- **EXERCISE DATA**:
-- start --

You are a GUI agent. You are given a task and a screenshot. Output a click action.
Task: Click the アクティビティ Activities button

-- end --
-- start --

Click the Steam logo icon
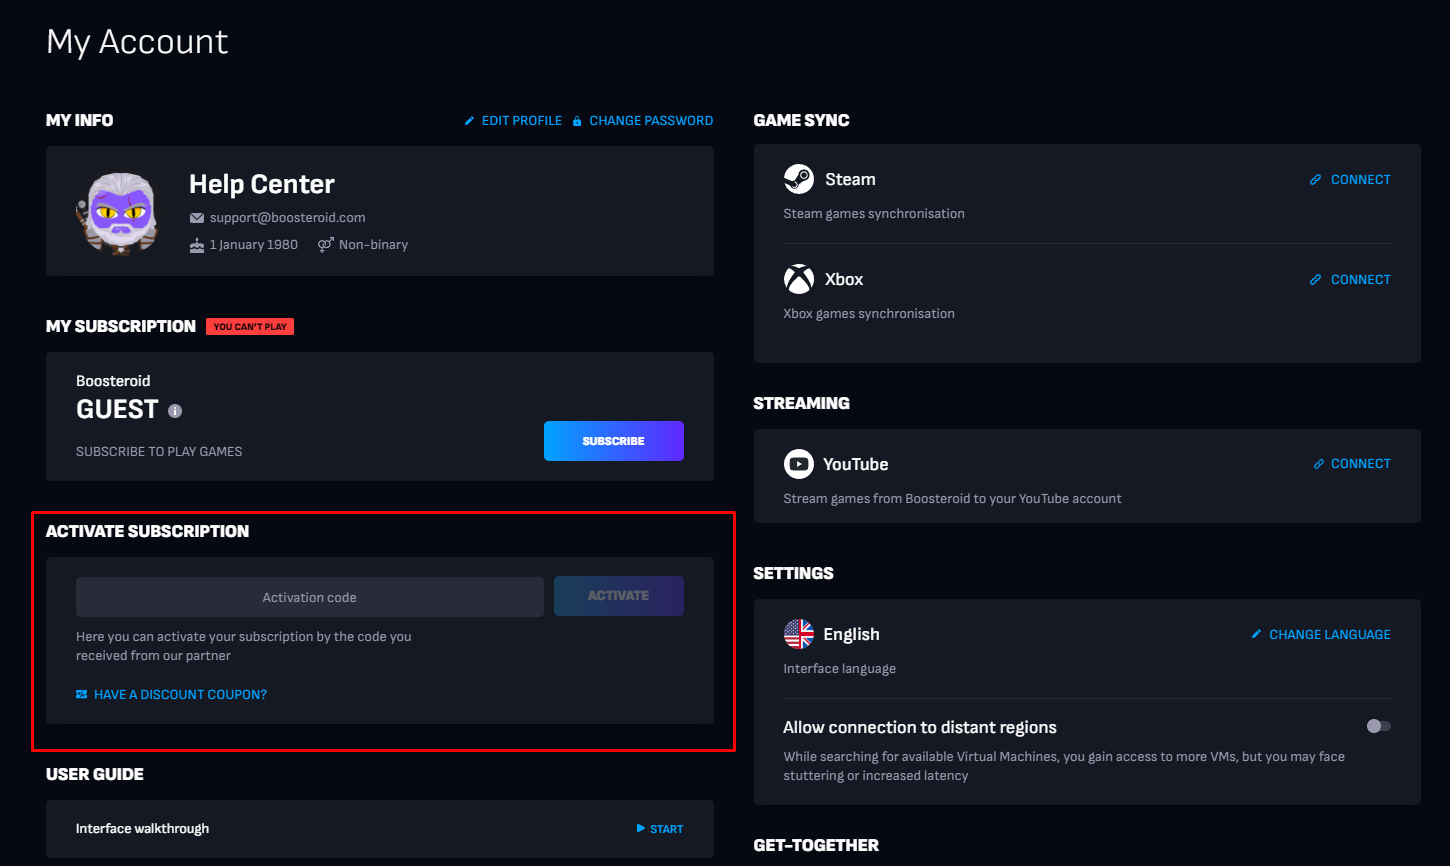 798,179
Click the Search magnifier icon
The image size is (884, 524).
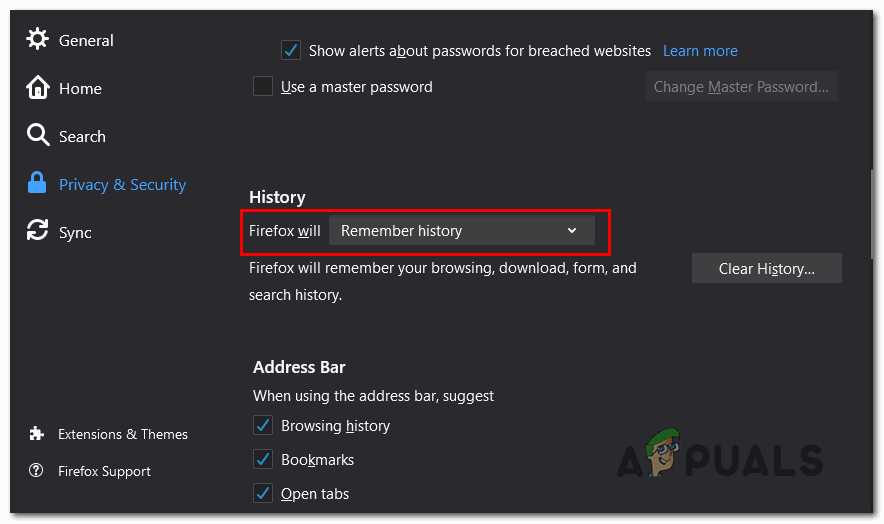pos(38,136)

-- end --

- **WHAT YOU ARE ASKED TO DO**:
Set down the lines from the one containing "You are a GUI" through the one containing "Task: Click the アクティビティ Activities button", copying the entries character for character with both ends included.

- **WORKED SOLUTION**:
You are a GUI agent. You are given a task and a screenshot. Output a click action.
Task: Click the アクティビティ Activities button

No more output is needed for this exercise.